Eye For Film >> Movies >> Trance (2013) Film Review
Trance
Reviewed by: Val Kermode
This latest offering from Danny Boyle employs two of cinema's favourite themes: hypnotism, much used in film noir (e.g. Nightmare, Whirlpool and of course Hitchcock's Spellbound), and the planting of false memories (Blade Runner, Inception, Shutter Island).
With his usual flair, he dispenses with opening credits and plunges us straight into the action, a robbery at an art auction, a fast-moving heist that gives us no time to blink. James McAvoy, now bearing a distracting likeness to David Cameron, is the one who gets hit on the head and loses some of his memory, leading to one of Danny's little torture scenes (a bit of finger cutting that is important to the plot), before hypnotist Elizabeth (Rosario Dawson) is brought in to do her work. At stake is a multi-million pound painting by Goya, which art dealer Simon (McAvoy), robber Franck (Vincent Cassel) and his gang would dearly like to recover.
The beautiful Elizabeth, mysteriously disconcerted when she meets Simon, soon establishes herself as pivotal in this recovery process by quickly and implausibly drawing out memories from Simon and even teaching him how to do this to others. She claims that 5% of people are very open to suggestion. At this point you will open readily to the suggestion that Elizabeth is not all she seems and Simon may have some more complicated remembering to do.

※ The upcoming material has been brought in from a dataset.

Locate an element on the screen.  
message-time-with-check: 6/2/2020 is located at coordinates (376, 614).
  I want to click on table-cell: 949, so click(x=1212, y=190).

It's that old noir theme of who's playing who? The three main protagonists waltz around each other in a series of time shifts, flashbacks and memories real and false. Boyle makes excellent use of London's roofscape and some dazzling modern apartments whose glass provides both reflective and transparent surfaces which help confuse dream and reality. Sometimes the glass creates a mosaic image, and in one scene it shows the characters in silhouette, their voices heard faintly through a screen. Simon taps desperately on the glass as he jealously watches Elizabeth. But is he really looking through the window or just struggling with his memory?
As twist piles upon twist, you may start to feel a little mesmerised yourself. But the film grips for most of its length, largely thanks to the confident visual style and the snappy editing and despite less than convincing performances from its two male leads.
I particularly liked some of the little humorous touches, such as the top of a ketchup bottle kept clearly in shot during an especially violent scene. And was that the director himself I glimpsed briefly at the poker table? Or is that just a false memory?
So many otherwise creative directors seem to struggle with endings, and Boyle is no exception. Why choose one ending when you can have several? Why let your audience leave when you can still bludgeon them further or confuse them more? It's an entertaining ride, now I'd like to get off please.